(Tafsir QS al-Bayyinah [98]: 1-5)
لَمْ يَكُنِ الَّذِينَ كَفَرُوا مِنْ أَهْلِ الْكِتَابِ وَالْمُشْرِكِينَ مُنْفَكِّينَ حَتَّى تَأْتِيَهُمُ الْبَيِّنَةُ (١)رَسُولٌ مِنَ اللَّهِ يَتْلُو صُحُفًا مُطَهَّرَةً، فِيهَا كُتُبٌ قَيِّمَةٌ، وَمَا تَفَرَّقَ الَّذِينَ أُوتُوا الْكِتَابَ إِلا مِنْ بَعْدِ مَا جَاءَتْهُمُ الْبَيِّنَةُ، وَمَا أُمِرُوا إِلا لِيَعْبُدُوا اللَّهَ مُخْلِصِينَ لَهُ الدِّينَ حُنَفَاءَ وَيُقِيمُوا الصَّلاةَ وَيُؤْتُوا الزَّكَاةَ وَذَلِكَ دِينُ الْقَيِّمَةِ
Orang-orang kafir, yakni Ahlul Kitab dan orang-orang musyrik (mengatakan bahwa mereka), tidak akan meninggalkan (agama mereka) sebelum datang kepada mereka bukti yang nyata, yaitu seorang rasul Allah (Muhammad) yang membacakan lembaran-lembaran yang disucikan (al-Quran), yang di dalamnya terdapat (isi) kitab-Kitab yang lurus. Tidaklah berpecah-belah orang-orang yang didatangkan al-Kitab (kepada mereka) melainkan sesudah datang kepada mereka bukti yang nyata. Padahal mereka tidak disuruh kecuali supaya menyembah Allah dengan memurnikan ketaatan kepada-Nya dalam (menjalankan) agama yang lurus, juga supaya mereka mendirikan shalat dan menunaikan zakat. Itulah agama yang lurus (QS al-Bayyinah [98]: 1-5).

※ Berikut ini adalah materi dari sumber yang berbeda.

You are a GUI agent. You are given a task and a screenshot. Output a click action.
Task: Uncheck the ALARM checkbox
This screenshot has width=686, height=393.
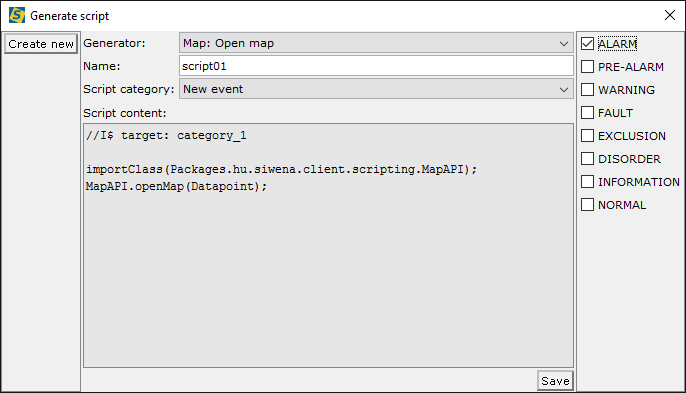pos(587,44)
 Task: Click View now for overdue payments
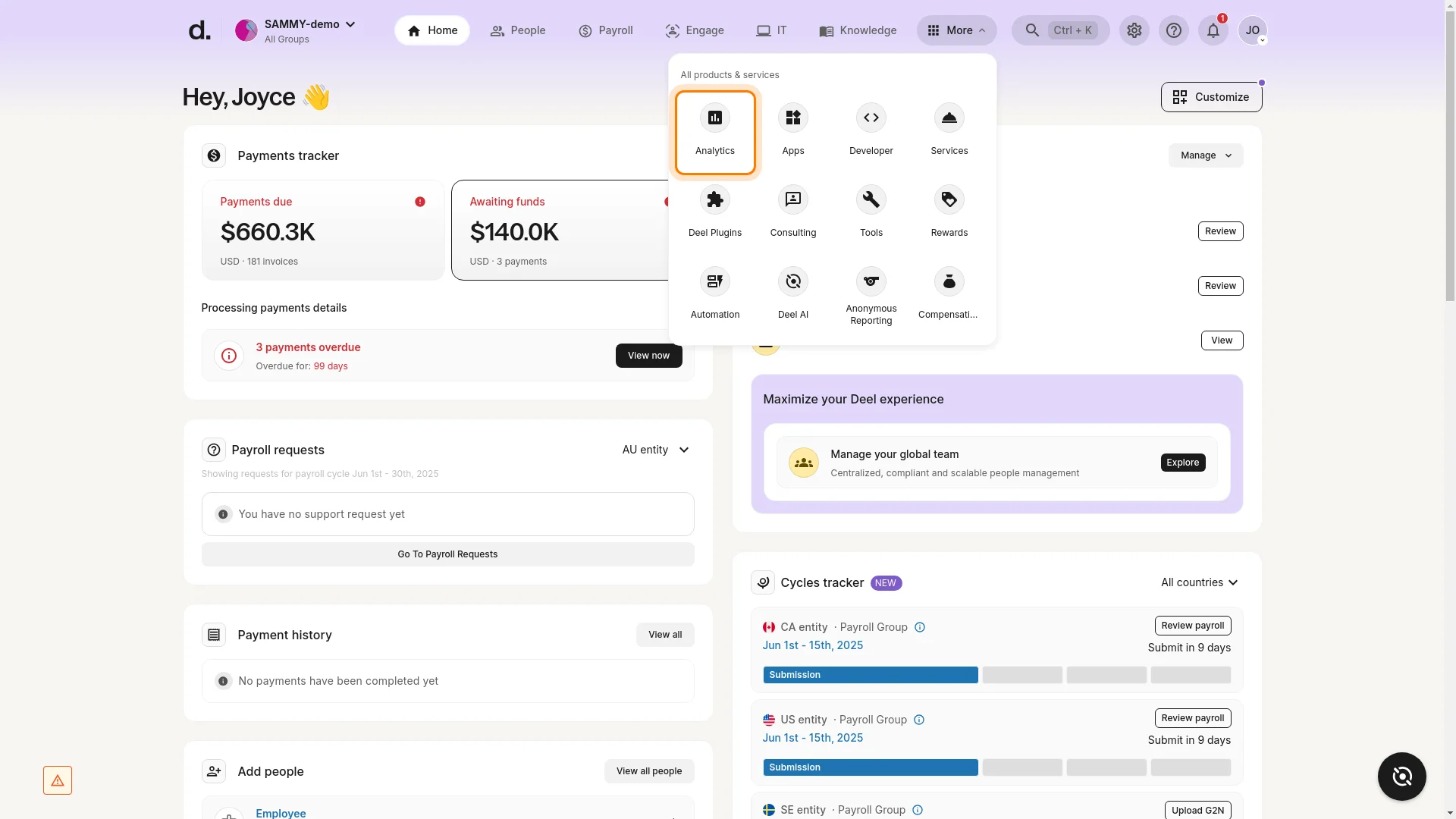(648, 355)
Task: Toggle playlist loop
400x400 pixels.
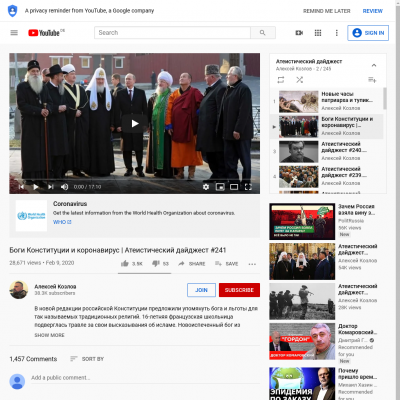Action: pos(281,80)
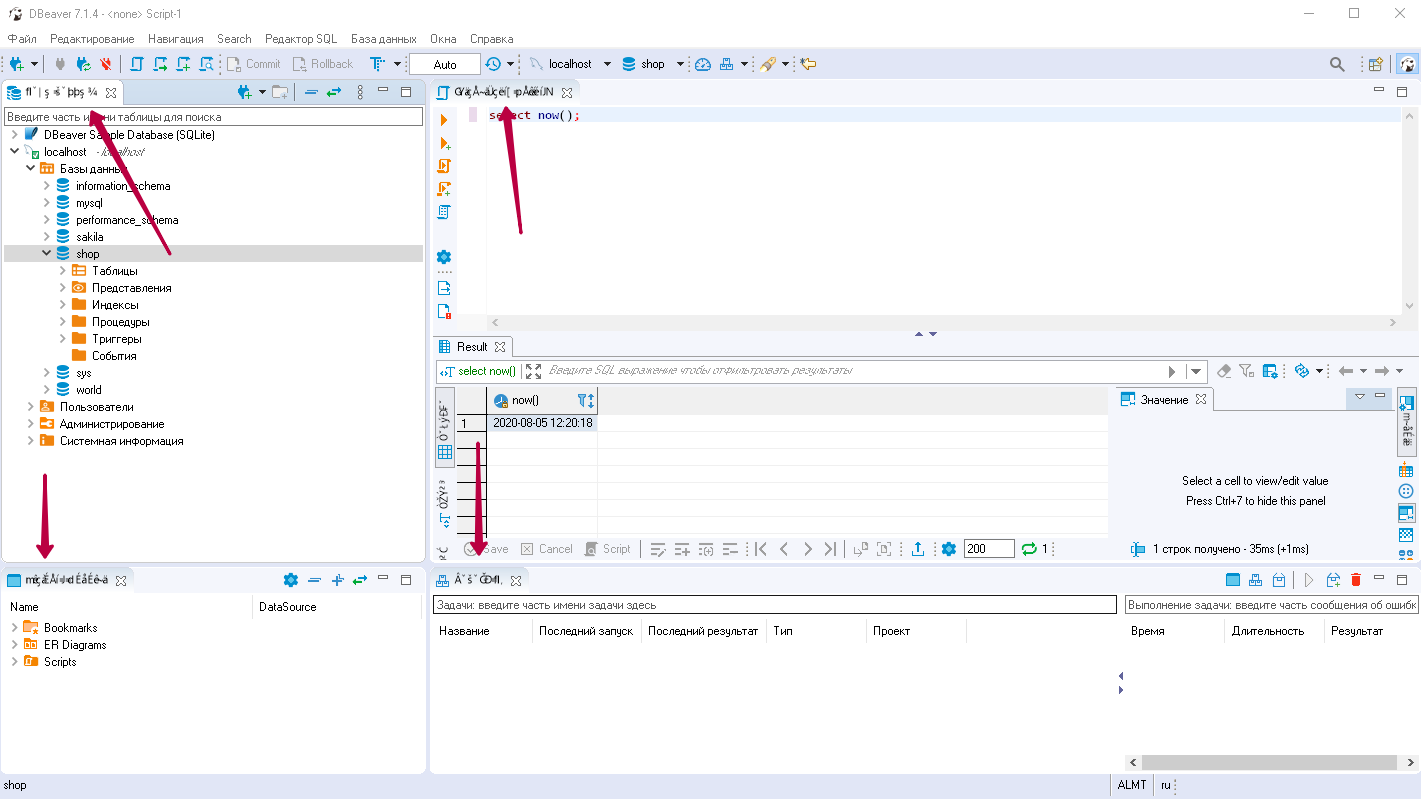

Surat ini berada sesudah surat al-Qadr. Menurut sebagian mufassir, seperti az-Zamakhsyari dan al-Baghawi, surat ini termasuk dalam surat Makiyyah. Bahkan menurut Abu Hayyan dan Ibnu ‘Athiyah, ini merupakan pendapat jumhur.1 Namun sebaliknya, asy-Syaukani dan al-Khazin menyebutkan bahwa menurut jumhur, surat ini adalah Madaniyyah.2
Anas menuturkan bahwa Rasulullah saw. pernah bersabda kepada Ubay bin Kaab:
إِنَّ اللَّهَ أَمَرَنِي أَنْ أَقْرَأَ عَلَيْكَ }لَمْ يَكُنِ الَّذِينَ كَفَرُوا { قَالَ: وَسَمَّانِي لَكَ؟ قَالَ: نَعَمْ، فَبَكَى
“Sesungguhnya Allah memerintah aku untuk membacakan kepadamu ayat ini: Orang-orang kafir yakni tidak akan meninggalkan (agamanya) (QS al-Bayyinah [98]: 1).” Ubay berkata, “Apakah Allah menyebutkan namaku?” Rasulullah saw. bersabda, “Ya.” Kemudian Ubay pun menangis (Muttafaq ‘alayhi).
Tafsir Ayat
Allah SWT berfirman: Lam yakun al-ladzîna kafarû min Ahli al-Kitâb wa al-Musyrikîn munfakkîn (orang-orang kafir, yakni Ahlul Kitab dan orang-orang musyrik [mengatakan bahwa mereka] tidak akan meninggalkan [agama mereka]). Kata min dalam ayat ini tidak bermakna li al-tab’îdh (menunjukkan sebagian), namun li tabyîn (untuk menerangkan), seperti kata min dalam QS al-Hasyr [59]: 2 dan 11; juga al-Hajj [22]: 30).3 Dengan demikian, ayat ini menerangkan bahwa orang-orang kafir itu terbagi menjadi dua jenis. Pertama: Ahlul Kitab. Mereka adalah Yahudi dan Nasrani.4 Dalam al-Quran, sebutan Ahlul Kitab memang hanya disematkan kepada pemeluk dua agama tersebut (lihat QS Ali Imran [3]: 65). Kedua: kaum musyrik. Mereka adalah para penyembah berhala dan api, baik bangsa Arab maupun ‘Ajam (non-Arab).5 Bahkan seluruh orang kafir selain Ahlul Kitab tercakup dalam sebutan musyrik. Penganut Majusi, Shabi’i, Budha, para penyembah berhala dan semacamnya termasuk di dalamnya.6
Ditegaskan bahwa mereka semua itu tidak munfakkîn. Kata munfakkîn merupakan ism al-fâil dari kata infakka. Menurut Ibnu Katsir, pengertian munfakkîn adalah muntahîn (tidak meninggalkan).7 Ibnu ‘Athiyyah memaknainya munfashilîn mutafarriqîn (terpisah dan terpecah-belah).8
Menurut al-Qurthubi, mereka tidak berhenti dari kekufuran mereka. Az-Zamakhsyari mengatakan bahwa mereka bertahan kuat dengan agama mereka dan tidak meninggalkannya kecuali setelah datangnya al-bayyinah.9 Ini sebagaimana ditegaskan dalam frasa berikutnya: hattâ ta’tiyahum al-bayyinah (hingga datang kepada mereka bukti yang nyata). Huruf hatta di sini bermakna li [i]ntihâ’i al-ghâyah (batas akhir). Itu artinya, mereka tidak pernah meninggalkan kekufuran hingga datangnya al-bayyinah.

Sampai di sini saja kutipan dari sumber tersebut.